Ridger Sports

Football season wraps up Friday with Sr. night

— The 2011 edition of the Pea Ridge High School football team will wrap up their season this Friday with a final game at home hosting the Berryville Bobcats.

To date, the ’Hawks have won three games this year, a 300 percent improvement over last year with a chance to be 400 percent better with a victory over the winless Bobcats.

Though the ’Cats may be 0-9, they threatened and even led several teams this season only to fall apart in the late going. For folks who remember last season, the Bobcats were 0-9 when we visited their stadium to wrap up the season.

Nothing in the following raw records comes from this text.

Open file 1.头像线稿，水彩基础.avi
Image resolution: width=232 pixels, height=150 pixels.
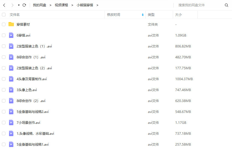(x=35, y=133)
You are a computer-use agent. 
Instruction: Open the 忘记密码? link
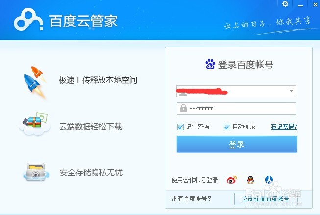click(x=284, y=127)

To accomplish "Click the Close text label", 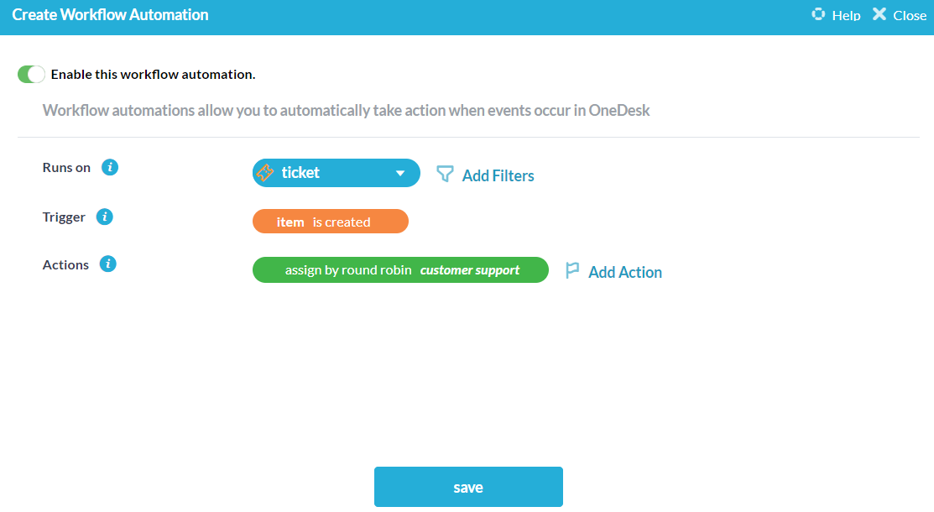I will tap(910, 15).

They beat us in a narrow upset which only proves the old adage that any team can be upset on any day, especially if a team takes their opponent too lightly.

There shouldn’t be too much chance that the ’Hawks will take their last opponent too lightly as head coach Tony Travis will remind them of 2010.

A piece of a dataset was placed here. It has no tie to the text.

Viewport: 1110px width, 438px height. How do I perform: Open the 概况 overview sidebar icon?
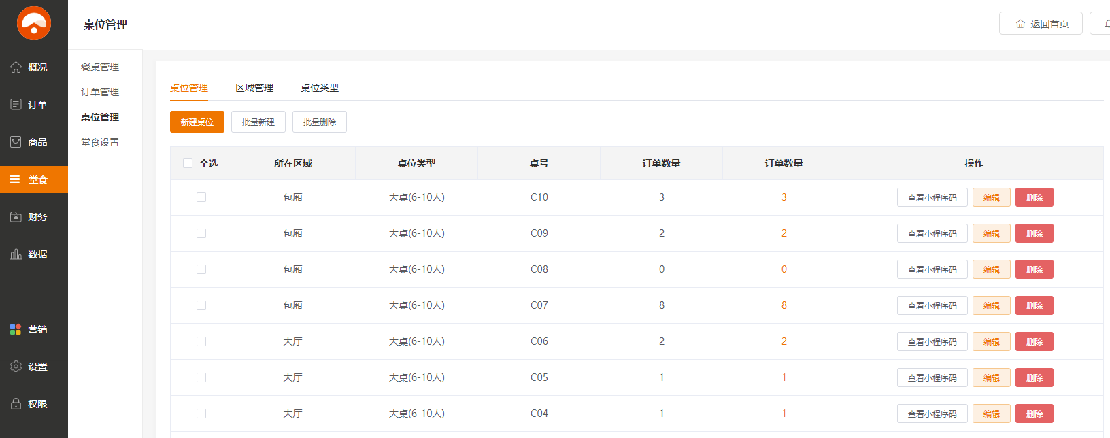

The Blackhawks should win this game and will win this game if the players play like they are capable of playing. The game will be Senior Night, honoring the players who will be suiting up in the black and white in pads for the last time.

There are only six seniors, meaning that 2012 will hold a lot of promise with so many starters and productive players returning next year.

I caught up with coach Travis in the locker room a little while after the defeat against Farmington last week. Coach was a bit down, about losing the game and also about losing any hope of making the playoffs. Though a win this week will give the ’Hawks a 4-6 mark, best since 2007, it still won’t be good enough to get into the playoffs, a definite team goal that was within reach this season.

Travis believes in his players and is turning things around, little by little.

While the starting team has many productive players this year, the depth isn’t there yet, so when injuries and illness strike, the team’s game ability suffers.

To get better in 2012, it would help if more students became players and that these same players begin preparing in the winter of 2011-12 for the fall campaign of that year.

Another critical component to success in 2012 is developing team and individual speed. In the game against Farmington, we weren’t fast enough to keep up with their receivers and our receivers weren’t fast enough to get away from their defenders. It’s much easier making completions to wide open receivers than it is trying to feed a pass to someone who has a shadow.

For as long as I have been in Pea Ridge (14 years), Ihave been a football fan, reading all the pre-season news and hype. Every year, while sports pundits would change their assessments of the schools talent and size and outlook, they would always cite “lack of team speed” as a reason for doubting the success of a particular year. I have sometimes asked athletes every once in a while, on all levels of athletics, how fast they were just to see what kind of answer I would get. Most often they would say something like “fast enough.”

There is no such thing as “fast enough.” No matter how fast anyone may be, they can always get faster.

I remember when Dave Van Horn became coach of the Arkansas Razorback baseball team, he ran his players so much in that first fall that some of the players complained thatthey were running more than the track team. He reminded his players of all the times that they were out at first by half a step, or were thrown out at second by half a step, or how they just missed a fly ball by half a step. He said that they were going to beat the throws and make the catches like never before and he was right as the Hogs have had some pretty incredible teams the past few years.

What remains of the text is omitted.